» Task statement
Make an exact copy of the records, leaving out the images.

» Data to use
::::

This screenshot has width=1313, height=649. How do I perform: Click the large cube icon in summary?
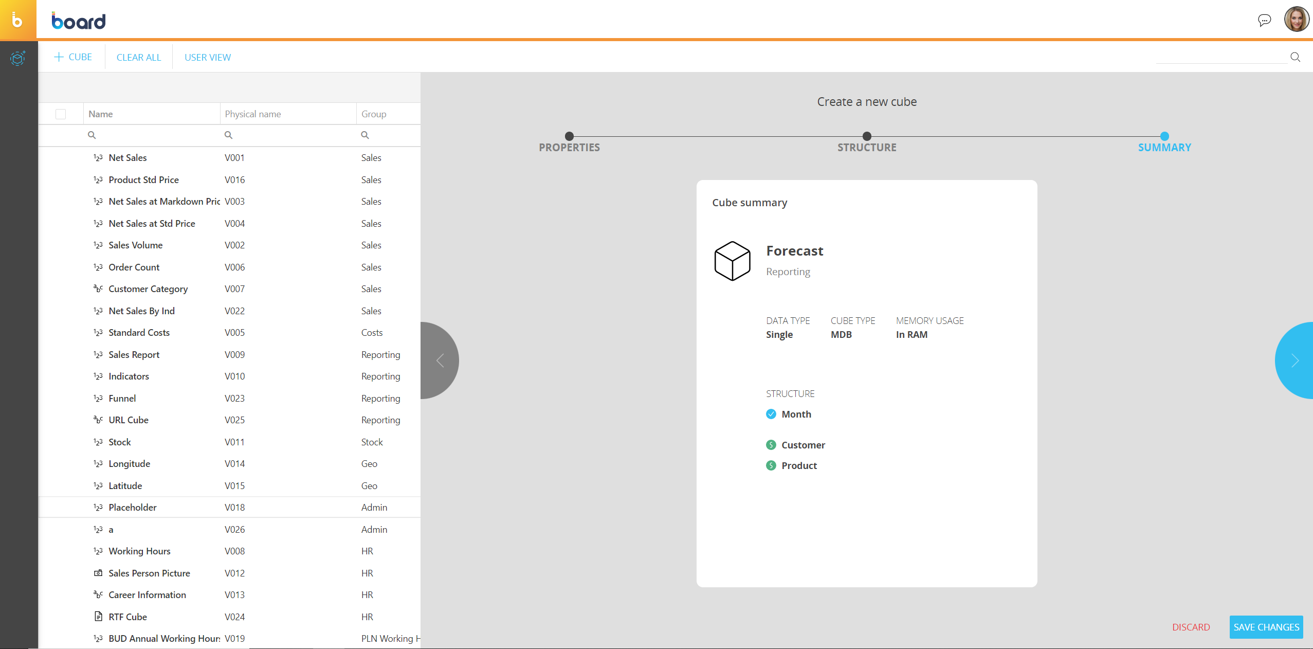732,261
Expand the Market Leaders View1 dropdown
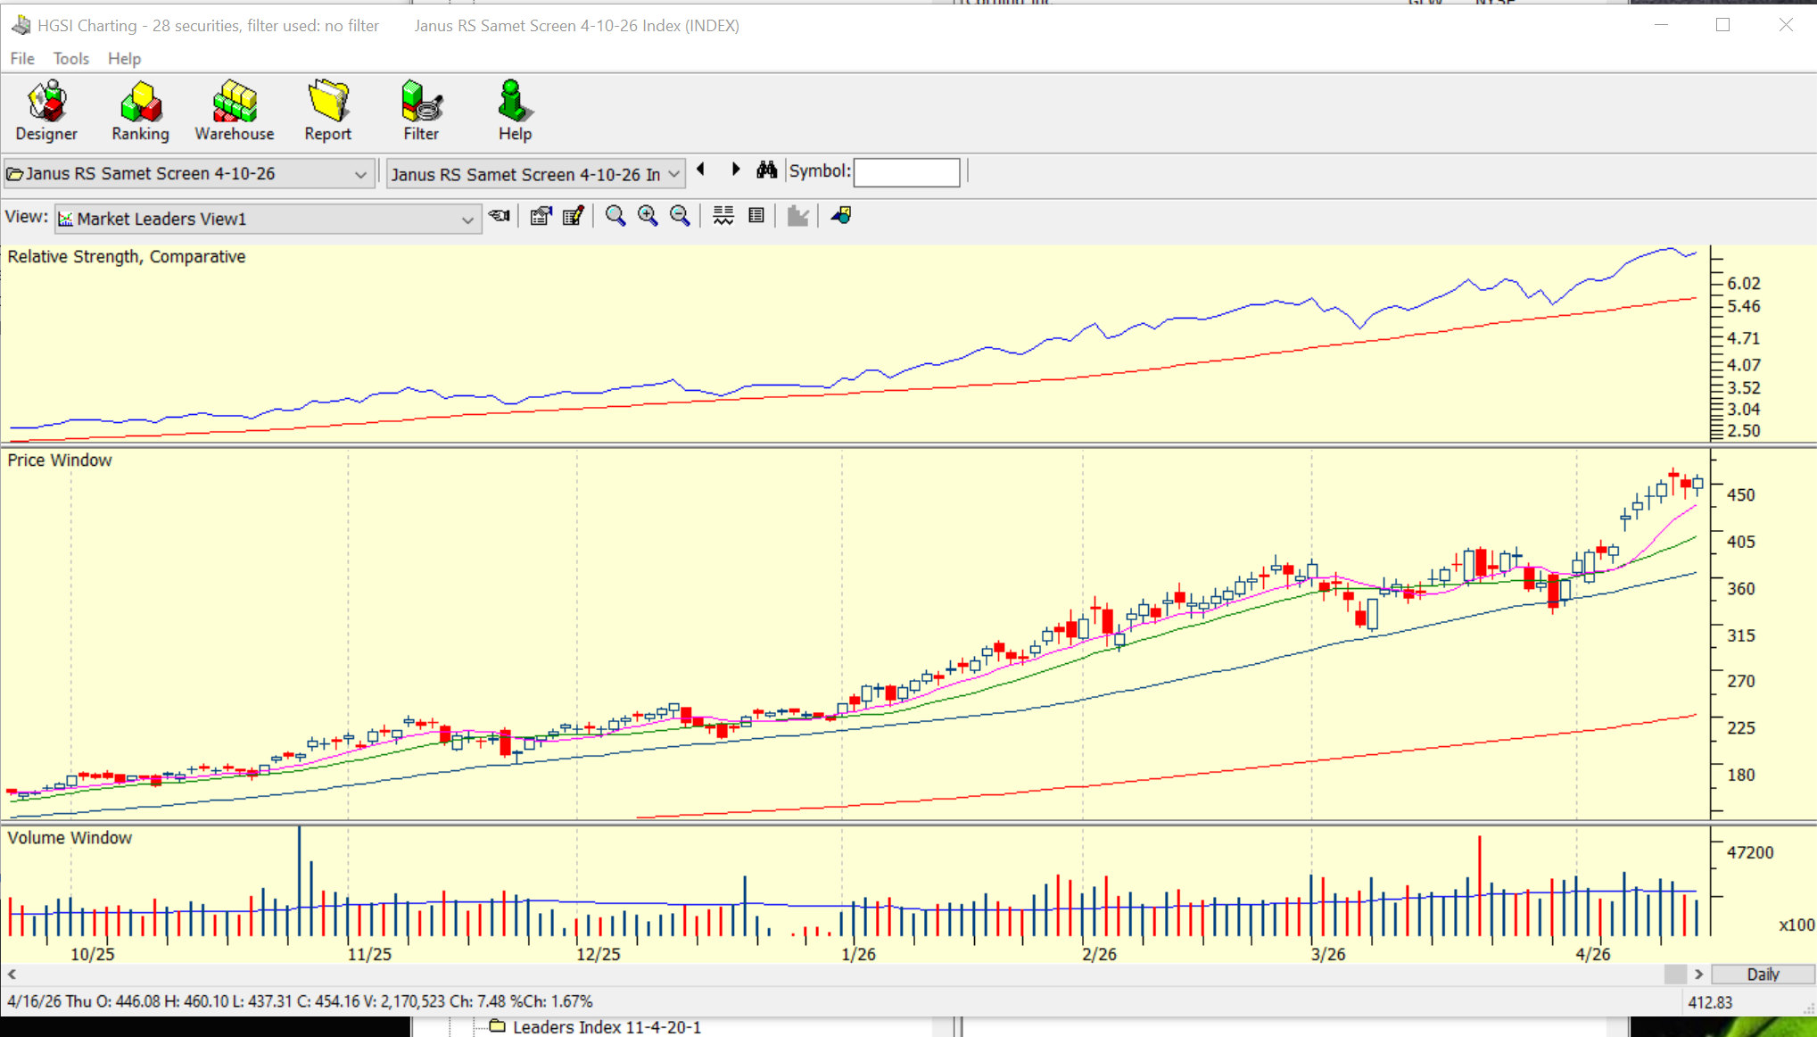Screen dimensions: 1817x1037 click(467, 220)
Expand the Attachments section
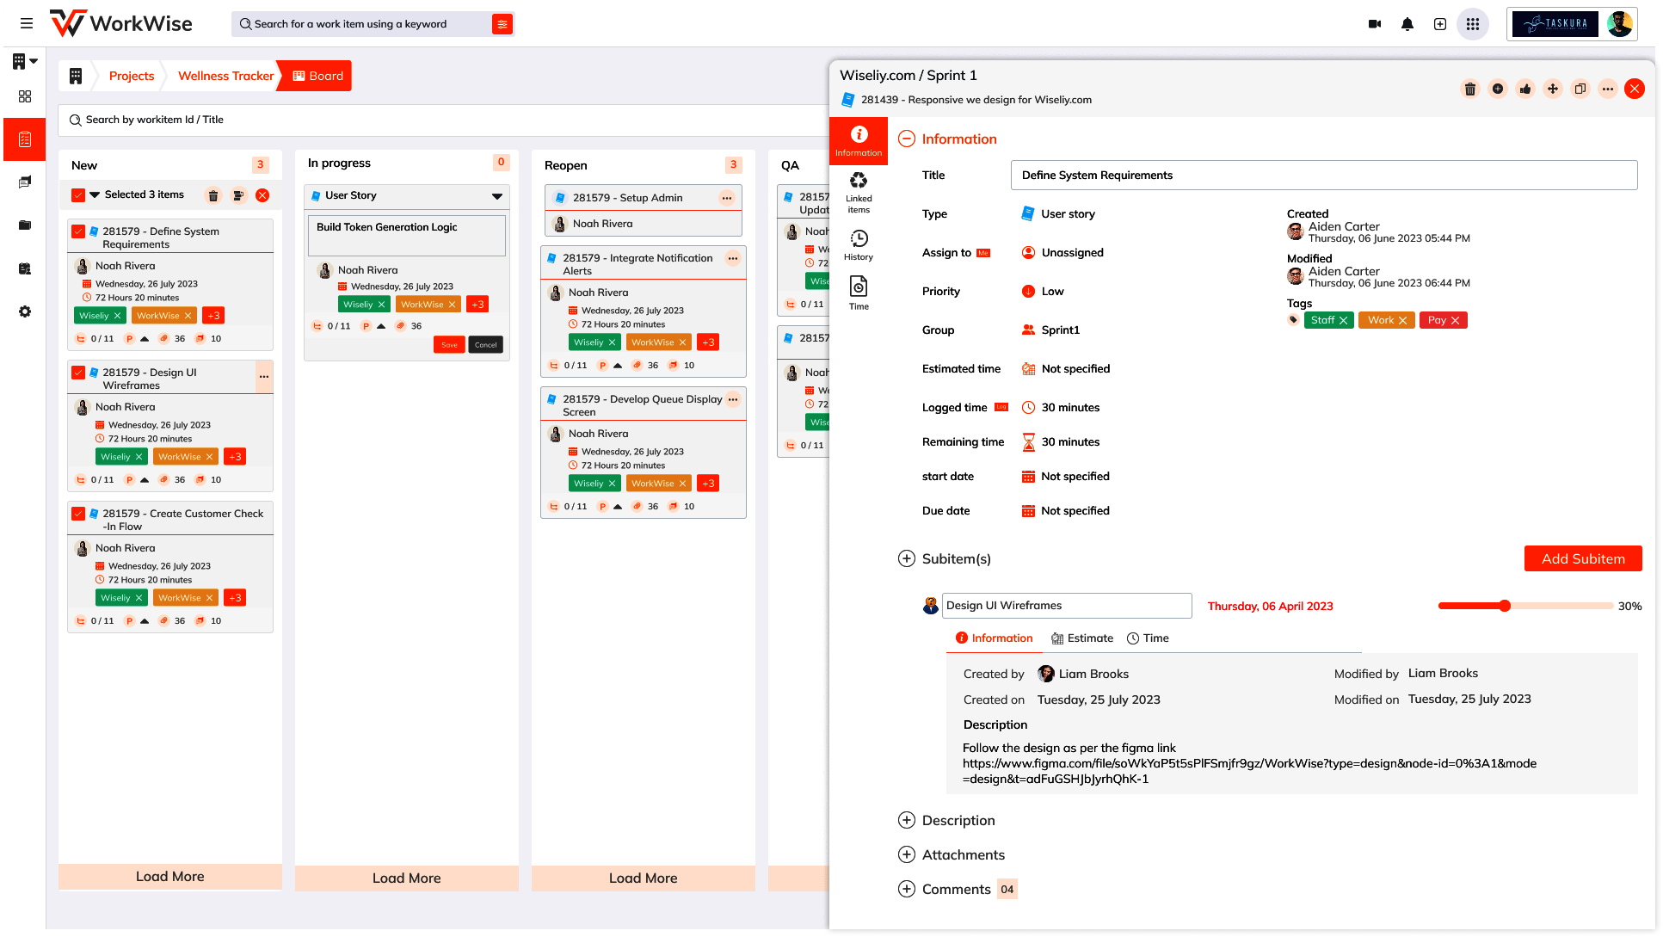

::::

» Response to this task
This screenshot has width=1313, height=649. How do I perform: Click the large cube icon in summary?
732,261
Expand the Market Leaders View1 dropdown
Screen dimensions: 1817x1037 click(467, 220)
Expand the Attachments section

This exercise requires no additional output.